Stored dataset items
________________________
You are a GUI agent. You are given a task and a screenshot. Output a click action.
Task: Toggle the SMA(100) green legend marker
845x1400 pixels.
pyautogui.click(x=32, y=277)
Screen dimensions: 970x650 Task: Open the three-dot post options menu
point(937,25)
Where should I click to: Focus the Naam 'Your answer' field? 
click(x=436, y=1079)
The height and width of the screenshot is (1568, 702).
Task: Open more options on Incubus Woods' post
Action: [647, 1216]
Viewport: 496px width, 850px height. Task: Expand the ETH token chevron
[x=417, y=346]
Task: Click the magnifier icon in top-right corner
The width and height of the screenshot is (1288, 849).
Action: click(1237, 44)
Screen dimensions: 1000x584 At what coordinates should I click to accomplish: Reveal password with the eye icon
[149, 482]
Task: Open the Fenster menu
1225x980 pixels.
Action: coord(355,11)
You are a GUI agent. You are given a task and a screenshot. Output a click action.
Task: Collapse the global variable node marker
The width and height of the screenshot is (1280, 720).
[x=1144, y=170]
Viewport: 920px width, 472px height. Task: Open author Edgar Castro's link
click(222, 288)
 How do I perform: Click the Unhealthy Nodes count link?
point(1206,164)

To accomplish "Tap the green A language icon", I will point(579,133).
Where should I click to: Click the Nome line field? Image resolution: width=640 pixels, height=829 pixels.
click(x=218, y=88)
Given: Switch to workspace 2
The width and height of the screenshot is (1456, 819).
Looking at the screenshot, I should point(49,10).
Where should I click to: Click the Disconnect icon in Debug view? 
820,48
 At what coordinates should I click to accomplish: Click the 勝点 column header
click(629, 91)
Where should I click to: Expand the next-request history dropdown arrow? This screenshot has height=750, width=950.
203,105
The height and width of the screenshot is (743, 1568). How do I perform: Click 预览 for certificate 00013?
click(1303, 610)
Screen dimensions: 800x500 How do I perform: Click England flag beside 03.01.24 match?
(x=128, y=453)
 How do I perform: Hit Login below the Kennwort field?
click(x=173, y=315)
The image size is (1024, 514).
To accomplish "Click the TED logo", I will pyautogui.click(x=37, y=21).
________________________
Work instructions:
How many lines in the data above contain the string "marker"? Reply with only the number.

The completed task:
2